To The Editor
September 22, 2009
Simple solution is to assign specific times for dogs, humans to use the parkIt seems there is a solution to the dog versus human use of Timberlake Park.
Why not assign a.m. and p.m. hours to dog walking and leave the hours from 10 a.m. – 3 p.m. to families? Almost all the families don’t go to the park early or stay late, yet that is when most of the dog walking is done.
Also, make sure there are pet waste stations with bags in the park and keep them stocked. This will encourage the picking up of pet waste by owners.
I do believe that public pressure will resolve the pet waste problem and if dogs are on a leash, it will keep any human/animal contact contained.
Student’s insight into emotional human condition belies his years as a writer
I just finished reading the Hall Monitor section in The Issaquah Press of Sept. 16 and the insight, feelings and suggestions for personal relationships have seldom been expressed more eloquently by anyone than in the article by this high school student, Alex Faulkner.
His insight and understanding of human relations and his ability to express them in with the written word far exceed his youth.
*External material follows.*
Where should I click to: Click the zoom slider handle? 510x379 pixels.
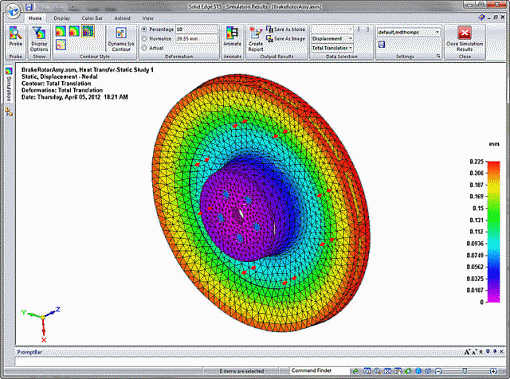coord(465,371)
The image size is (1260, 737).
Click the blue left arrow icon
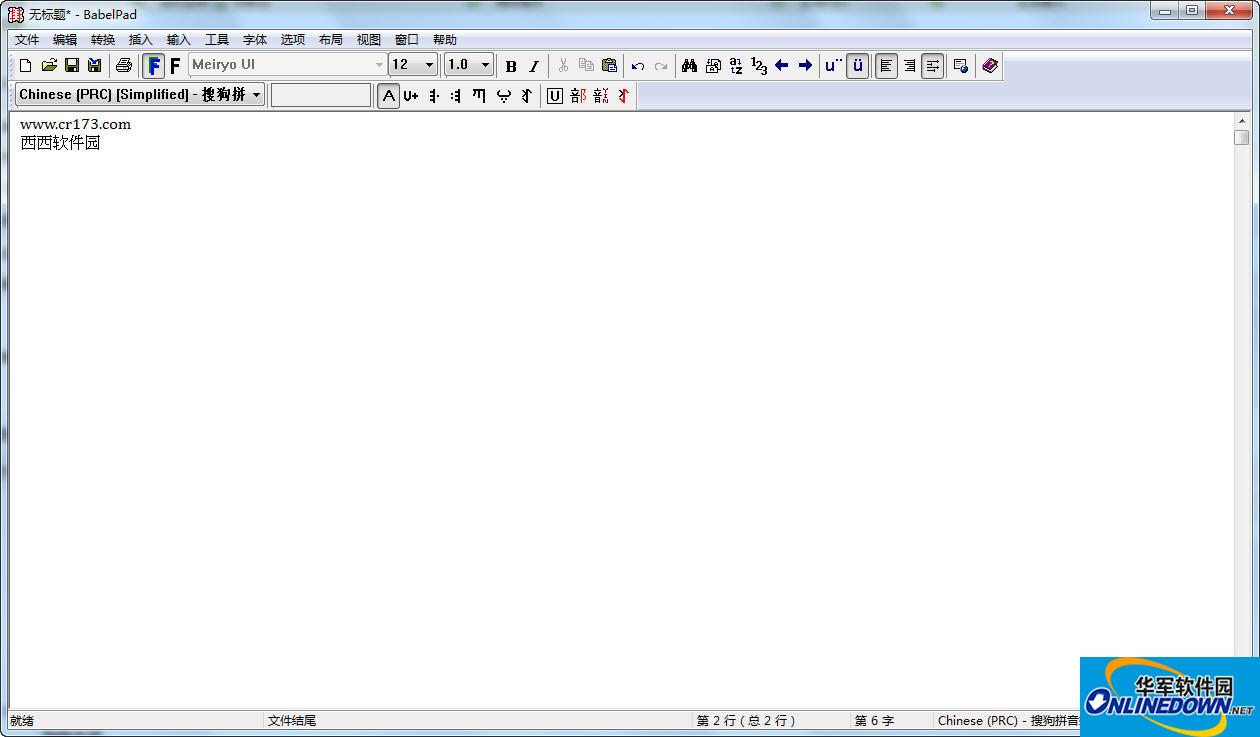pos(782,66)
I applaud him for his thoughtfulness and ability to communicate, and would further suggest that this young man has a remarkable future ahead of him.
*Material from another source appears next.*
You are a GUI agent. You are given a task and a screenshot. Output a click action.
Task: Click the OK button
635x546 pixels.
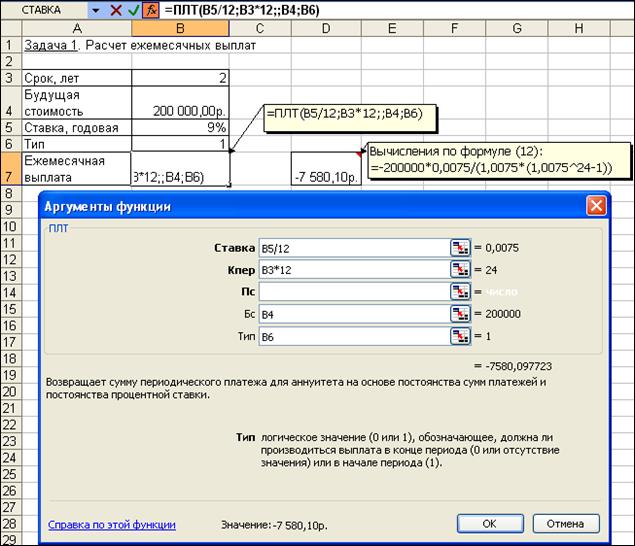(489, 523)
A new reader also prefers short, to-the-point headlines, minus the cuteness
Three months, four at the most, is the length of time I have been receiving and reading The Issaquah Press.
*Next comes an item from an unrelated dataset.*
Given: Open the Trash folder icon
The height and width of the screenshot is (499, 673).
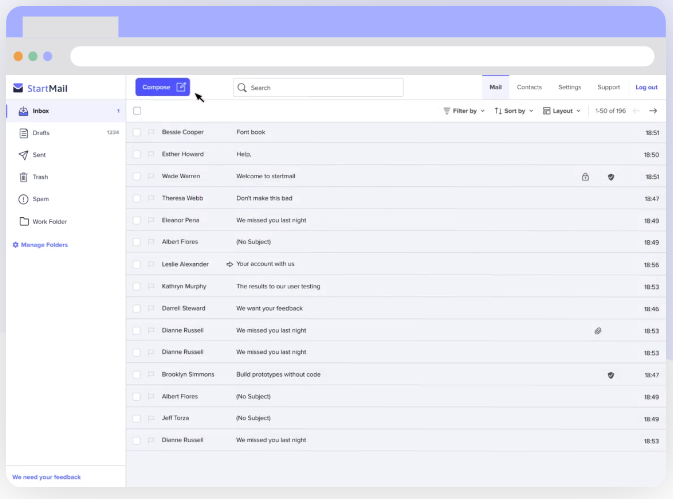Looking at the screenshot, I should (x=23, y=177).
It is great having the local news at our fingertips and I know I will have it follow me if I become a snowbird.
Good job, but I agree with reader Scott Semans’ remarks about the “cuteness” of the police report.
I, too, would just like to get to the nitty gritty of what is happening in these departments. The writer is clever and most probably could write a fun column.
Section is useless with cutesy headlines
Scott Semans took the words out of my mouth. I agree that the police section is useless due to the cutesy headlines.
It’s impossible to tell if a particular type of crime — for example, car theft — is on the rise, because the items are not categorized. Instead, we’re supposed to learn about local crime trends from uninformative (and unfunny) headlines, such as “Daily bread” and “Sounds good.”
In addition to the uselessness of the section, the attempts at humor are insensitive, if not offensive. It’s astonishing that you even make jokes out of physical injuries, including a title of “Road rash” for a bike rider who required treatment from Fire & Rescue. I seriously doubt that the bike rider thought her injury was funny. Those who suffer from thefts and other crimes aren’t laughing, either.
Didn’t anyone teach you not to make fun of others’ misfortunes?
Matthew J. Barry
Humorous headlines reminds reader how safe it actually is in Issaquah
We respectfully disagree with Scott Semans’ letter of Sept. 15.
When The Issaquah Press arrives each week, my family grabs for the last section to read aloud the most amusing snippets.
We’re not making light of people whose cars have been broken into — rather, we enjoy the relatively minor nature of crime in Issaquah: “Man leaves camera on top of car and drives off. Loss estimated at $230.” To us, the humorous headlines add to the realization that compared to most places, it’s pretty safe here.
So, we’d ask everyone to lighten up just a bit, and keep the goofy heads coming.